Los trastornos de conducta en personas mayores son afecciones complejas que afectan el comportamiento, la cognición y las emociones de los individuos de edad avanzada. A diferencia de las etapas tempranas de la vida, en la vejez estos problemas suelen estar estrechamente vinculados a condiciones neuropsiquiátricas, enfermedades crónicas, cambios en el entorno social y factores psicológicos acumulados. La psicogerontología se dedica al estudio de estos aspectos, buscando mejorar la calidad de vida a través de intervenciones personalizadas.

Causas principales de los trastornos de conducta en la vejez
Las alteraciones en el comportamiento no son intencionadas por parte del paciente, sino que suelen ser consecuencias directas de procesos patológicos subyacentes:
- Causas neuropsiquiátricas: Enfermedades como el Alzheimer, la demencia frontotemporal o la demencia por cuerpos de Lewy alteran la capacidad de razonamiento y juicio, siendo la causa más frecuente de conductas disruptivas.
- Problemas de salud física: El dolor crónico no controlado, las infecciones (como las urinarias) o la malnutrición pueden desencadenar irritabilidad y cambios drásticos de humor.
- Efectos adversos de medicamentos: Algunos fármacos pueden provocar confusión, agitación o un efecto contrario al sedante esperado.
- Carencias sensoriales: La pérdida de visión o audición puede generar desorientación y frustración al no poder interactuar correctamente con el entorno.
- Factores ambientales y psicosociales: Cambios en la rutina, mudanzas, duelo, jubilación o sentimientos de aislamiento y soledad actúan como detonantes críticos.
Tipos de síntomas y manifestaciones
Los expertos clasifican estas alteraciones en dos grandes grupos para facilitar su abordaje:
Síntomas psicológicos
Se identifican principalmente mediante la entrevista clínica y requieren un análisis profundo del pensamiento y el estado de ánimo:
- Trastornos del pensamiento: Incluyen delirios (ideas de robo o envenenamiento no justificadas) y fabulaciones para rellenar lagunas de memoria.
- Alucinaciones: Percepción de estímulos inexistentes (visuales o auditivos).
- Identificaciones erróneas: No reconocer a familiares, su propia vivienda o no reconocerse a sí mismos frente al espejo.
- Depresión y Ansiedad: Estados de tristeza profunda, apatía, falta de interés o intranquilidad excesiva.
- Alteraciones del sueño: Inversión del ciclo vigilia-sueño, que impacta significativamente en el bienestar del paciente y su cuidador.
Síntomas conductuales
Son observables directamente en la dinámica diaria del individuo:
- Deambulación errática: Caminar sin rumbo definido, aumentando el riesgo de caídas.
- Reacciones catastróficas: Episodios de rabia o reacciones emocionales desproporcionadas ante frustraciones menores.
- Alteraciones en la alimentación: Desde hiperfagia (comer en exceso) hasta el rechazo total de los alimentos.
- Apatía y desinhibición: Falta de iniciativa o comportamientos socialmente inadecuados debido a la pérdida de filtros sociales.

Consecuencias del impacto en la salud
El impacto de estos trastornos es global y afecta a múltiples esferas:
| Ámbito | Impacto principal |
|---|---|
| Paciente | Progresión acelerada de la demencia, pérdida de autonomía y mayor mortalidad. |
| Cuidador | Síndrome de sobrecarga, ansiedad, depresión y agotamiento físico. |
| Socio-sanitario | Aumento de la demanda de recursos, hospitalizaciones y necesidad de asistencia especializada. |
Estrategias de tratamiento e intervención
Para que el tratamiento sea efectivo, se requiere una evaluación integral y un enfoque multidisciplinar.
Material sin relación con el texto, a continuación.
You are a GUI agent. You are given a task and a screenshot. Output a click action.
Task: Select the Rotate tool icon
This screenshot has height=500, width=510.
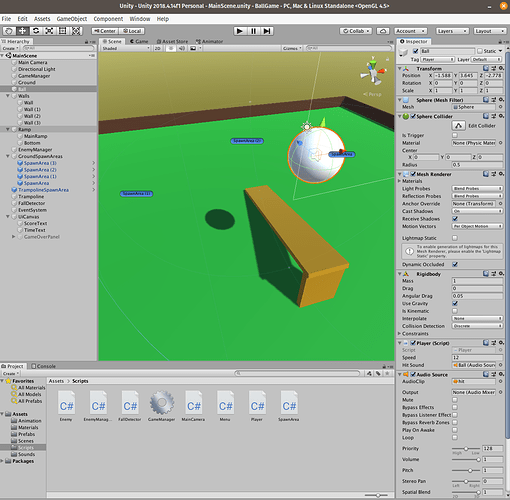[x=36, y=31]
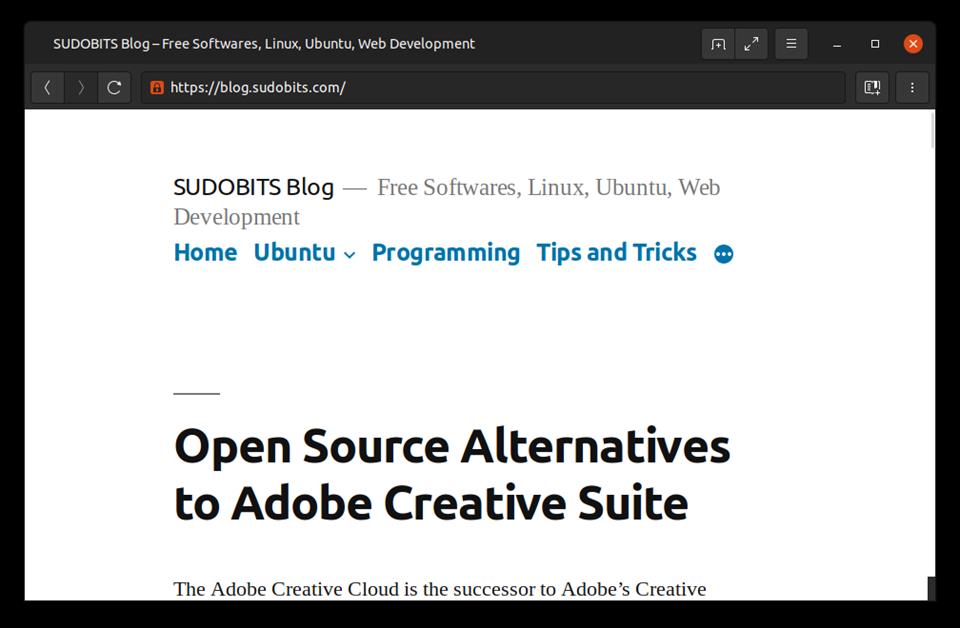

La terapia de elección combina abordajes ambientales, conductuales y, en ocasiones, farmacológicos.
Técnicas de modificación de conducta
- Refuerzo positivo: Premiar conductas deseables para fomentar su repetición.
- Técnicas de modelado: Presentar comportamientos positivos para que la persona pueda imitarlos.
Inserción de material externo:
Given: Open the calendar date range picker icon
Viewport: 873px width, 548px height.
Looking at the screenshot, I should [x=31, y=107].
- Desensibilización sistemática: Exposición gradual a estímulos que provocan ansiedad para gestionar mejor la respuesta emocional.
- Reforzamiento diferencial: Ignorar conductas negativas menores y desviar la atención hacia actividades constructivas.
Asimismo, es fundamental el apoyo a los cuidadores mediante educación, psicoterapia y cuidado de relevo, garantizando que el entorno sea estable y las rutinas predecibles para reducir la incertidumbre del adulto mayor.